Monday, December 25, 2006

With More Technique Comes More Responsibility

Yesterday I listened to a recording of run through of a recital that I am playing next month (actually in four weeks) and, though I was expecting to hear a great deal of improvement in my playing as a result of practicing Dounis every day, I found that I still have many of the same old problems, only on a larger scale. They are on a larger scale because I am making a bigger sound and playing more in tune. I have the capacity to play a whole lot better than I did yesterday, but the only way I can is if I remember the things I always tell my students and should remember to tell myself. I making a relatively public list here as a way of remind myself that these things matter. Maybe they might matter to some other people.

1. Every note has an end as well as a beginning. The way a note begins is extremely important (I have gotten better at this thanks to Dounis and Sevicik), but the way a note ends is just as important.

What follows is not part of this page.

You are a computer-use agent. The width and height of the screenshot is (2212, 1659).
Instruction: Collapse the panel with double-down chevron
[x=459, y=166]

The vibrato needs to continue all the way until the end of every note, and it needs to be on every note. Playing without vibrato on an instrument designed to make a big sound ends up sounding like the aural equivalent of ugly blobs of watery brownish paint.

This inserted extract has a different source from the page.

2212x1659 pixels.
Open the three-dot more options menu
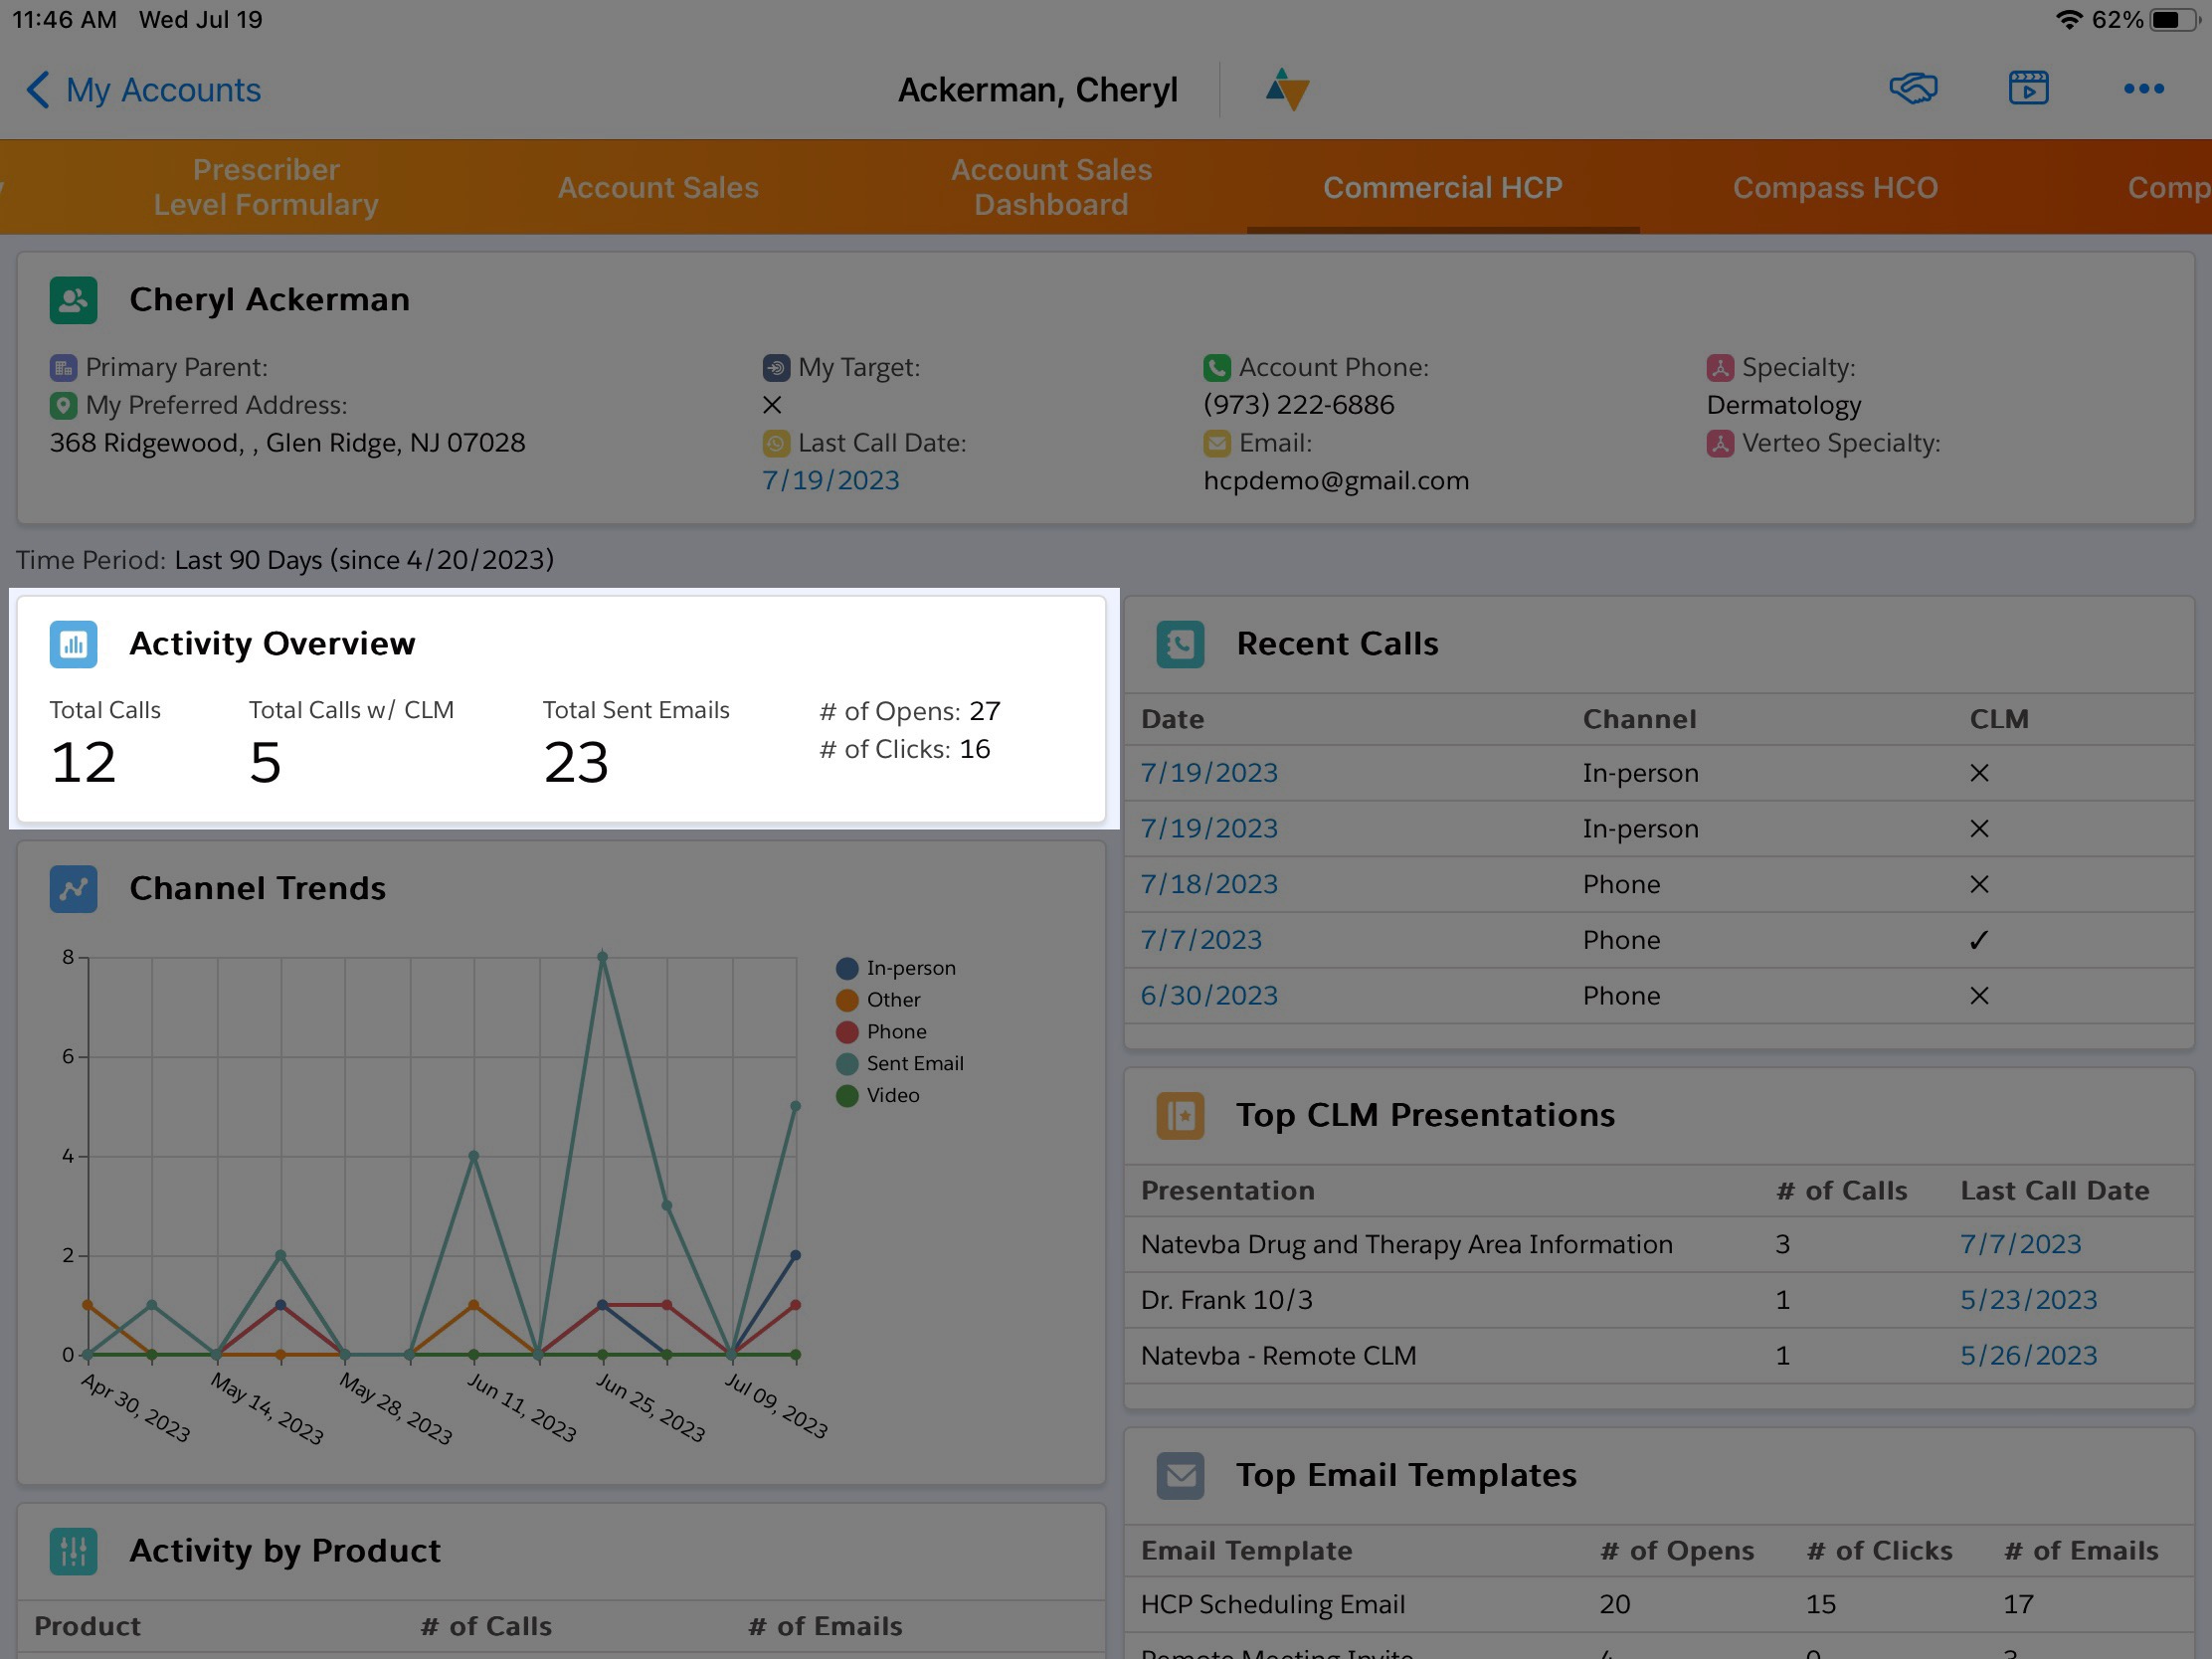pyautogui.click(x=2143, y=89)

2. Don't try to be fancy and "musical." The music takes care of itself when the notes behave the way they should. Something that might seem to be clever (a little slide for no good reason, a little freedom with rhythm when it disrupts the flow of the music, a whimsical harmonic) at the moment is an expressive crap shoot. It can do more harm than good.

3. Every note is important. Don't hide behind the piano part.

4. Practice the difficult passages slowly with a metronome. The notes will not take care of themselves.

5. Everything I play is my responsibility. The music may seem to "play itself," but that only happens when it has been practiced so carefully that it becomes second nature. If the music "plays itself" it means that I am not completely present, and if I am not completely present I will lose the attention of anyone who is listening.

6. As Stevens Hewitt says "every day you must raise the price of your notes."

7. Building technique is like building and taking care of a house. Having a little technique is like having a little house. You still have to clean it, but it can be managed and kind of "kept up" without expending that much energy. Having more technique is like having a bigger house. It takes longer to clean, is more expensive to furnish, and requires more energy to heat.